What are the different types of clinical trials?
There are many different types of clinical trials. Two of the most common are:
Therapeutic Clinical Trials trials focus on testing a particular drug, therapeutic agent (i.e., immunotherapy), surgical technique, or other therapy-related treatment to understand its impact on an illness or disease. Pediatric cancer clinical trials may also involve the advancement and intensification of therapy for pediatric cancer types that carry a poor prognosis.
Non-therapeutic clinical trials focus on advancing the understanding of the biology of an illness and its effect on the patient. Non-Therapeutic Clinical Trials may involve the collection and analysis of blood, tumour (at initial diagnosis, relapse, and other stages of the disease), bone marrow, and other such specimens to understand the biology and fundamental characteristics of the disease. Non-Therapeutic Trials may concern the ongoing monitoring of patients after the completion of cancer treatment to understand the long-term effects on the cancer survivor, may track the lifestyle choices of cancer survivors, the impact of cancer treatment on the entire family, etc.

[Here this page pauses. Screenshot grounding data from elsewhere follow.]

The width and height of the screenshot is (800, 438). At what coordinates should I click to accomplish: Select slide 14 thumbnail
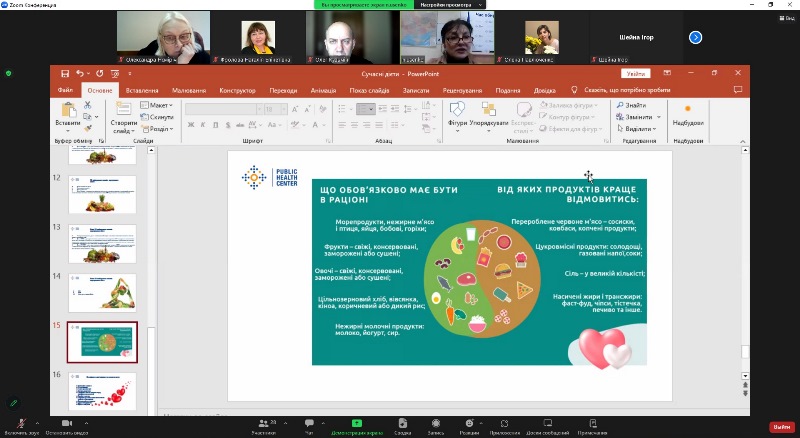102,291
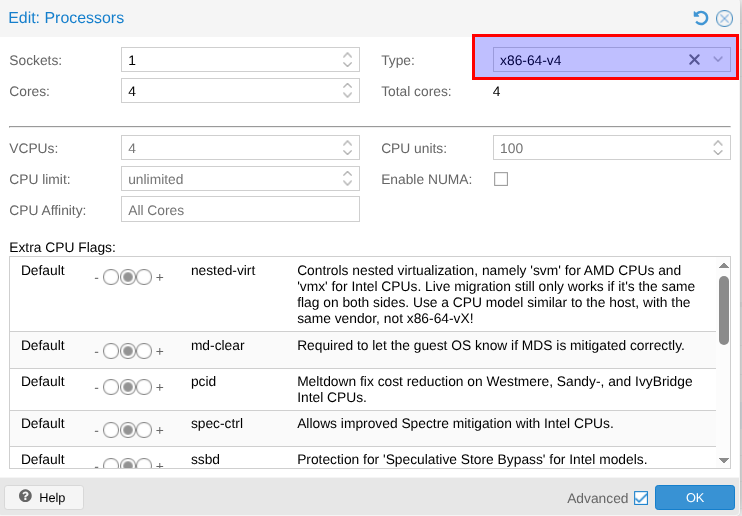The height and width of the screenshot is (516, 742).
Task: Set the spec-ctrl flag to off
Action: point(111,430)
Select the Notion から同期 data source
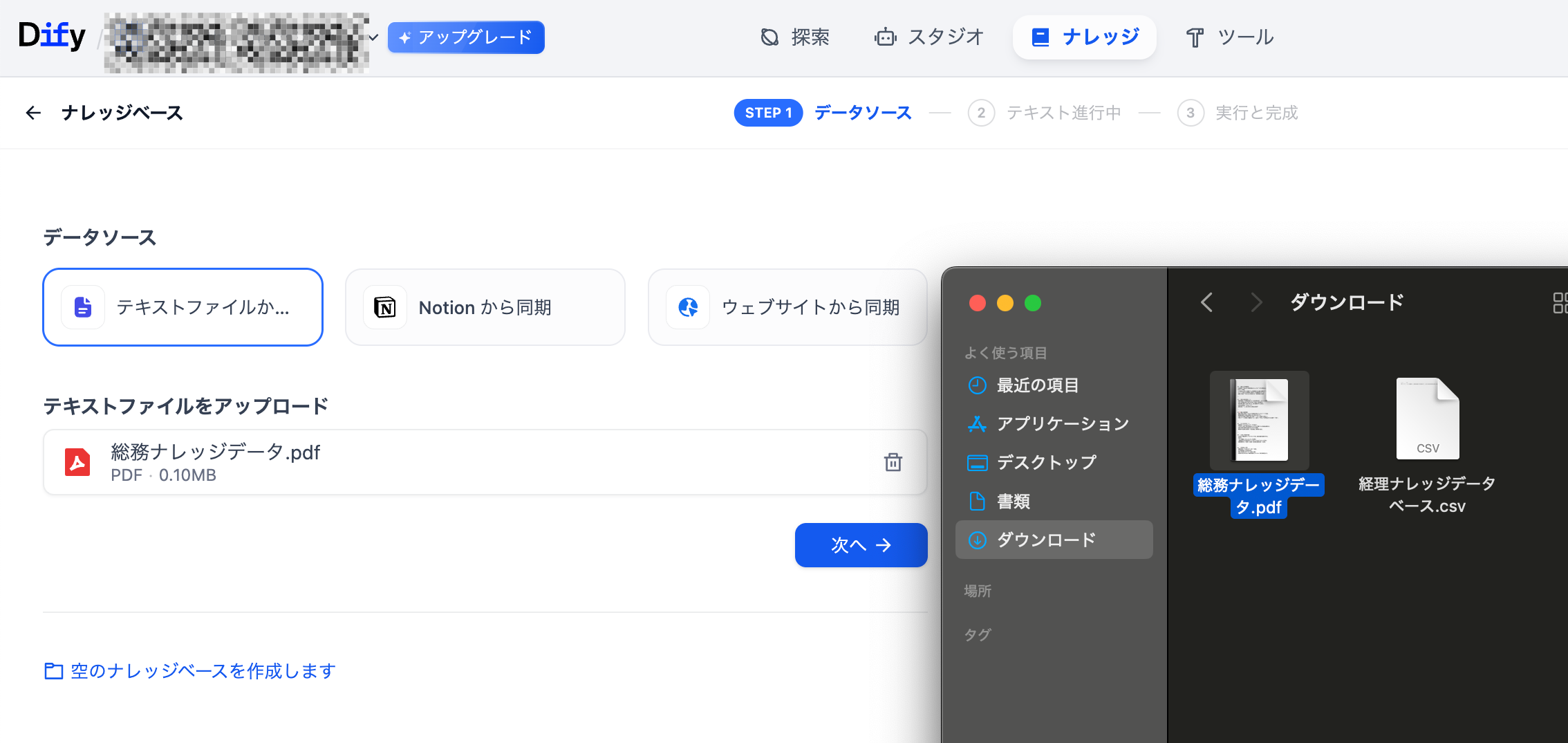Viewport: 1568px width, 743px height. tap(485, 307)
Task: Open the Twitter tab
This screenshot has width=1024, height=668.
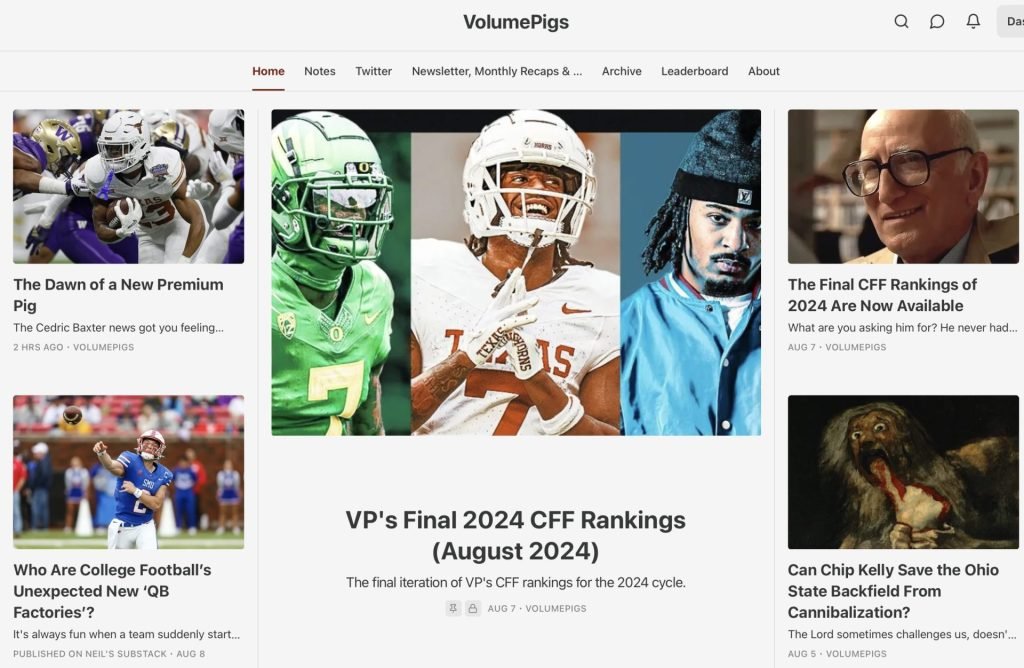Action: [x=374, y=71]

Three Phases of Clinical Trials
Phase 1: Dosing and Side-Effects
If a particular drug shows promise in the laboratory, a Phase 1 clinical trial can be the next step. Phase 1 trials are typically small in size and when they are testing an drug or intervention, the clinical trial focus on issues of finding the right dose, side-effects, and overall patient safety. In a therapeutic trial that examines a possible treatment, the goal is to determine the appropriate therapeutic dose of the drug and the maximal dose that can be given without the patient experiencing serious side-effects.
Phase 2: Response
If a Phase 1 trial has been deemed to be successful and the necessary resources are available, the intervention that was tested may move to a Phase 2 clinical trial. In a therapeutic Phase 2 clinical trial, the focus is on the effect of the drug(s) on a particular type of illness, or group of associated illnesses (e.g., cancer), while continuing to keep a close eye on any side-effects.
Phase 3: Improved Survival
If a Phase 2 trial is determined to be successful and the necessary resources are in place, a Phase 3 trial may be done. Phase 3 trials are much larger in size (from hundreds to thousands of people) and are very expensive, taking many years to complete. A Phase 3 trial randomizes patients into different treatment arms of the study so that the current standard of care (control arm of the trial) can be compared against the new treatment option (the experimental or investigational arm of the trial).

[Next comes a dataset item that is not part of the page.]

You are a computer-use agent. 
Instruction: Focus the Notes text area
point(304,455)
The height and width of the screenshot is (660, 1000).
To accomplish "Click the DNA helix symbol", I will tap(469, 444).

Randomized Clinical Trials
Randomization is typically used in Phase 3 clinical trials. Randomized trials are a way to remove bias in the experimentation process by randomly assigning participants into the control arm or the investigational/experimental arm(s) of the clinical trial. The process of assigning participants to an arm of the clinical trial may be done randomly (e.g., assigned by a computer program) or may be done deliberately based on a certain characteristics of the illness (e.g., specific genomic characteristics of the cancer).